**Exercise**
Working through the data below, reproduce word for word the line with "This screenshot has height=486, width=741." and every line after it, both ends included, and omit the pictures.

Stored data
╔══
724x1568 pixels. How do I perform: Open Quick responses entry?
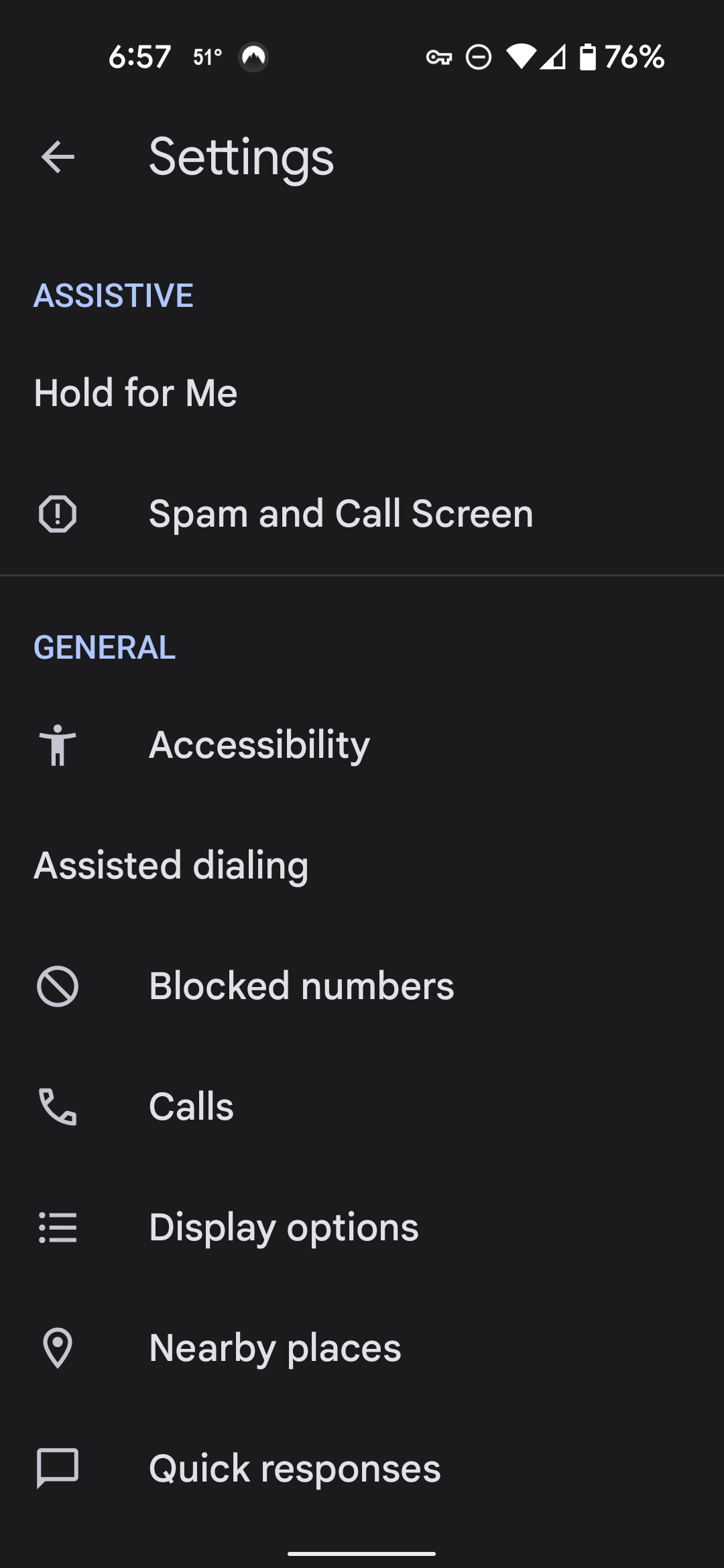point(362,1468)
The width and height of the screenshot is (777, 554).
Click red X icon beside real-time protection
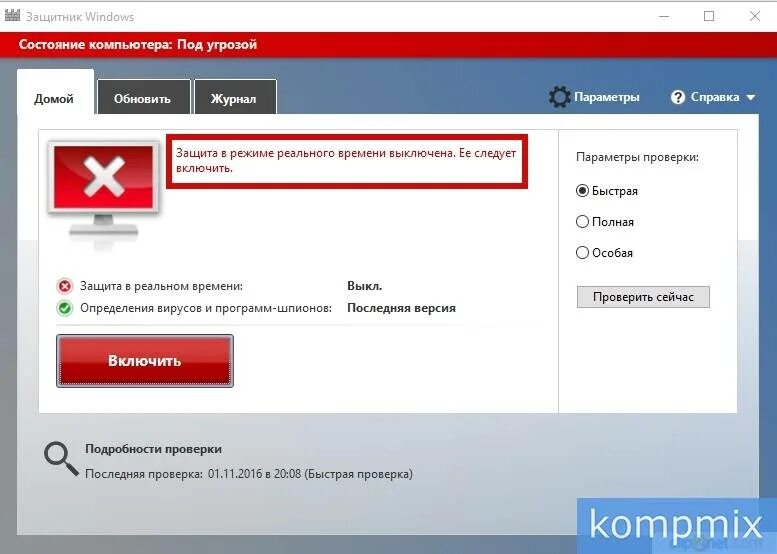click(x=64, y=286)
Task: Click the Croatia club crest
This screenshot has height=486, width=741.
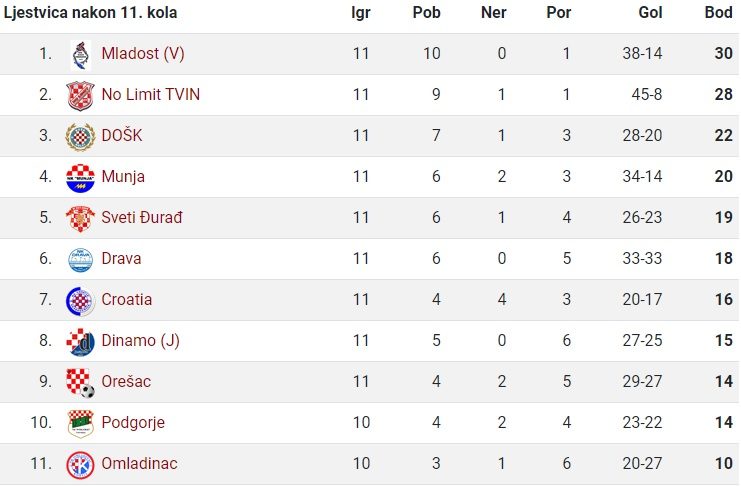Action: pos(80,301)
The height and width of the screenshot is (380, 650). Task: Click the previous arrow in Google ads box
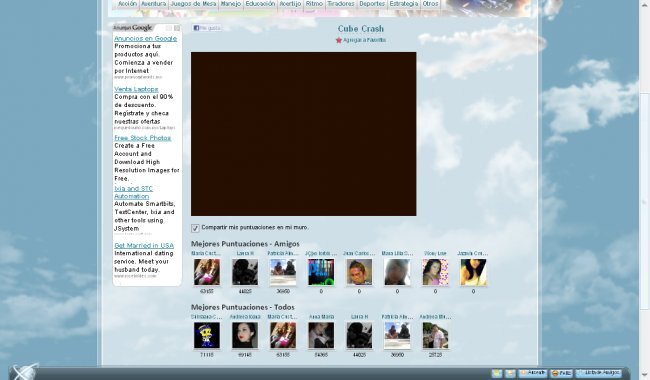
╚══
**Solved problem**
This screenshot has height=486, width=741.
Action: pos(80,301)
The height and width of the screenshot is (380, 650). Task: Click the previous arrow in Google ads box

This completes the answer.